Non vogliamo i dipendenti dalle chat

Più che di chat dell’orrore io proverei a parlare di orrore per le chat. Probabilmente stiamo mettendo in mano a impreparati e immaturi ragazzini autentiche bombe senza sicura, che possono scoppiare da un momento all’altro. Dove ci sta il più ci sta anche il meno. Dove sta svanendo il senso del limite tutto diventa ammissibile: se nessuno si è preoccupato di insegnare ai ragazzi cosa vuol dire nazismo, è possibile che il nazismo diventi una parolaccia su cui e dietro cui scherzare; se nessuno ha trasmesso ai bambini il valore del rispetto per la vita di tutti, è mostruoso, ma possibile, che si scherzi sulle violenze viste come divertimento; e via di questo passo.

La nostra è la società dell’eccesso e quindi le persone, per età e cultura, meno preparate ed attrezzate possono nuotare nell’eccesso senza forse nemmeno accorgersi di quanto stanno facendo. La nostra non è la società del libero pensiero, ma sta diventando, a tutti i livelli, la società del libero sfogo e quindi, dal momento che lo sfogo è di per se stesso qualcosa di incontenibile e incontrollabile…

È inutile scandalizzarsi, bisogna invece allarmarsi e cominciare a fare qualcosa soprattutto a livello educativo e formativo. Quando osservo questi ragazzini alienati dall’uso spropositato degli smartphone, mi chiedo: come fare a mettere un freno a questa deriva informatica? Vietando loro l’uso di questi pericolosi apparecchi? Forse sarebbe ancora peggio, perché scatterebbe il fascino del proibito che enfatizzerebbe ancor più il ricorso a questi strumenti. Ricordiamo tutti il richiamo che esercitavano le pellicole vietate ai minori…

E allora? Non esistono ricette facili per malattie complesse e progressive. Bisogna partire o ripartire dalla prevenzione, dall’educazione, da un certo tipo di istruzione, dalla cultura dei valori e degli ideali, che abbiamo tolto ai ragazzi e che dobbiamo loro restituire con gli interessi.

In questi giorni ho visto la disgustosa scena dei calciatori del Foggia che osannavano e inneggiavano a certi tifosi e non si sottraevano alle rime degli ultras: «Noi vogliamo i diffidati». Lo hanno ripetuto a lungo e si sono fatti riprendere. Il messaggio evidentemente era rivolto ai tifosi che allo stadio non possono entrare, quelli colpiti dai Daspo del questore, che ai match della squadra non possono assistere.  A loro era dedicato anche uno striscione al centro della curva, ma la scena inaspettata è stata quella dei calciatori che cantavano e battevano le mani per i tifosi finiti nel mirino delle autorità di pubblica sicurezza.

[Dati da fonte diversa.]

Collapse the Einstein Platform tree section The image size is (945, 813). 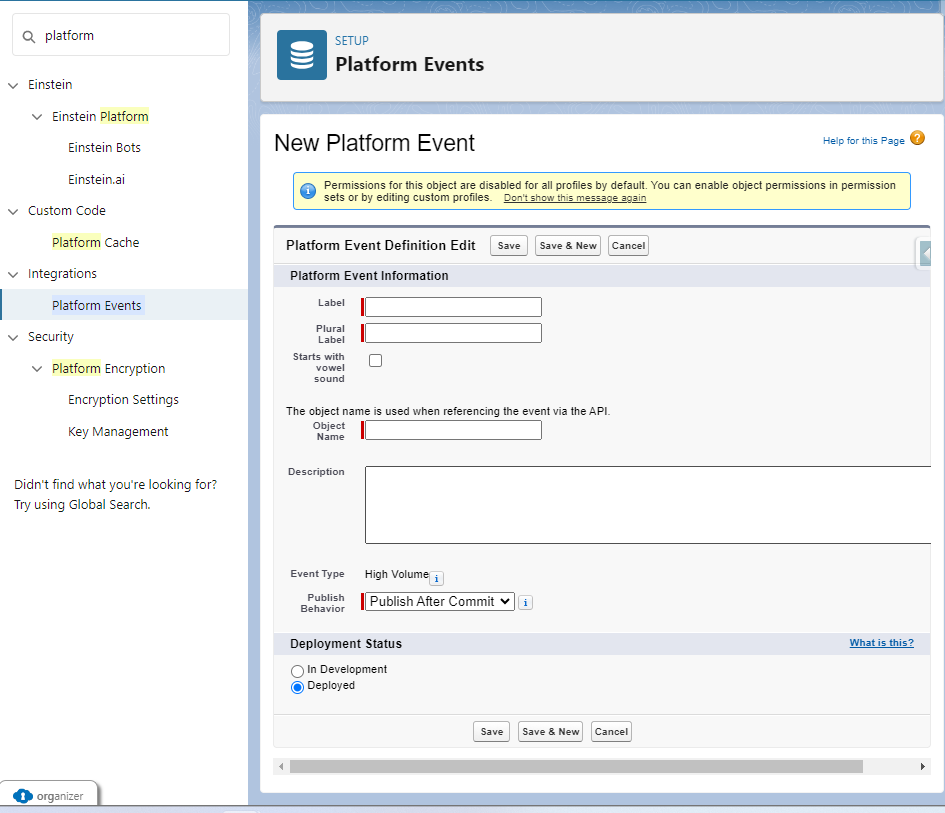tap(37, 116)
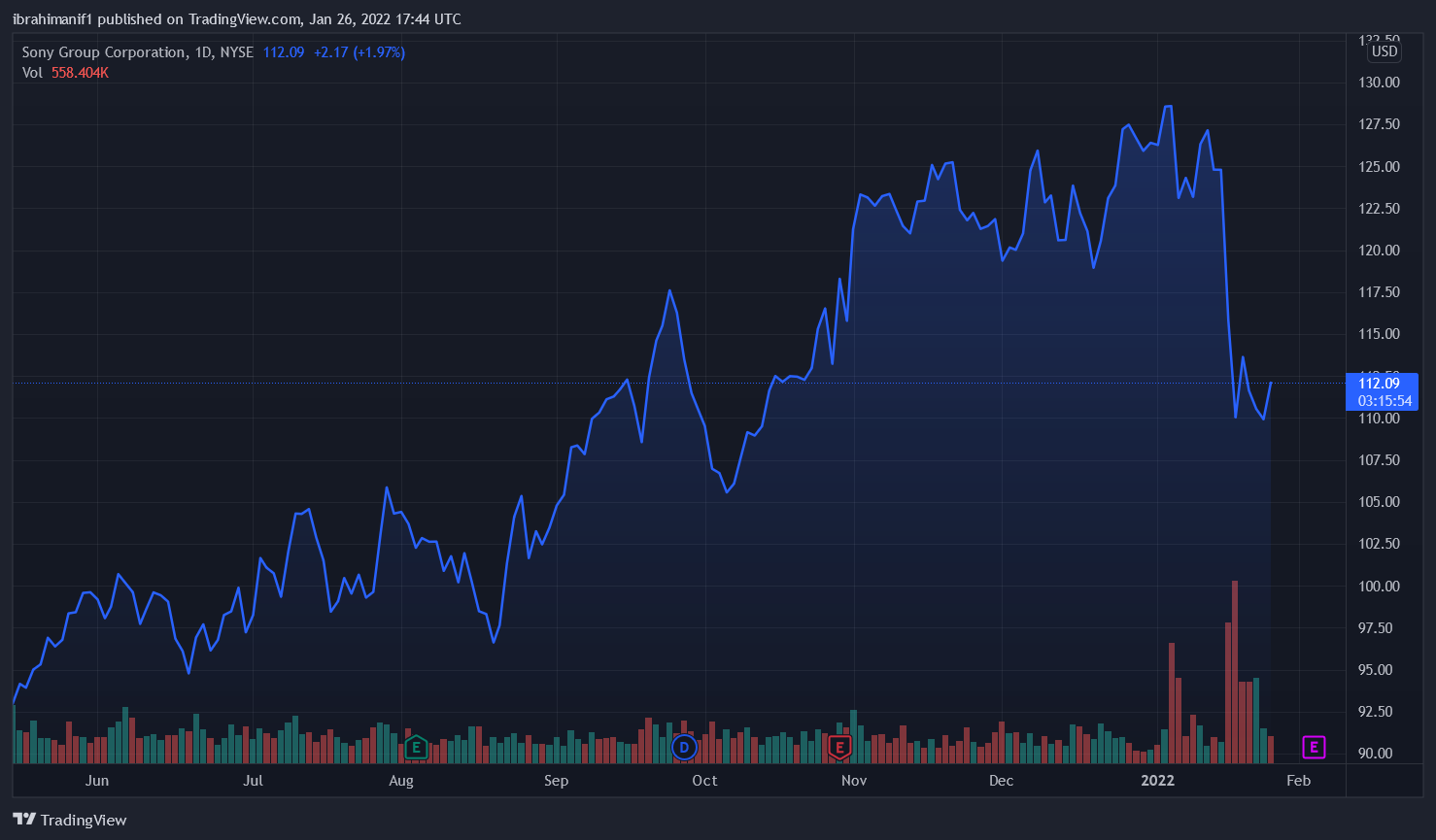Click the Feb label on time axis

[x=1298, y=781]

Molti anni fa, ero alla fermata di un autobus ed attendevo con la solita impazienza l’arrivo del mezzo pubblico; accanto a me stavano un giovane padre assieme a suo figlio bambino, ma non troppo. Sfogliavano un giornale sportivo e leggevano i titoloni: il più eclatante diceva della pesante squalifica comminata a Maradona per uso di sostanze stupefacenti. Si, il grande Maradona (Mardona lo chiamava mio padre…. ed è tutto un programma) beccato con le dita nella marmellata. Il bambino ovviamente reagì sottolineando la gravità della sanzione ed espresse, seppure un po’ nascostamente, il suo rincrescimento per l’accaduto. Qui viene il pezzo forte, la reazione del padre che vomitò (non so usare un verbo migliore): “Capirai quanto interesserà a Maradona con tutti i soldi che ha!!!” Il bambino non replicò e l’argomento purtroppo si chiuse così. In poche parole quel “signore” aveva lanciato un messaggio negativo, diseducativo all’ennesima potenza. Era come dire al proprio figlio: “Ragazzo mio, nella vita conta solo il denaro, delle regole te ne puoi fare un baffo, della correttezza fregatene altamente”. Arrivò finalmente l’autobus, il tutto finì lì, ma ringraziai mio padre perché non ragionava così.

A distanza di tempo arrivano ben altri autobus sulle ali del web. Ed è un coro disgraziato di oscenità che investe i giovanissimi. Facciamo un bell’esame di coscienza e proviamo a ricominciare da capo. È tardi, ma non è mai troppo tardi. Saro vecchio, ma la penso così.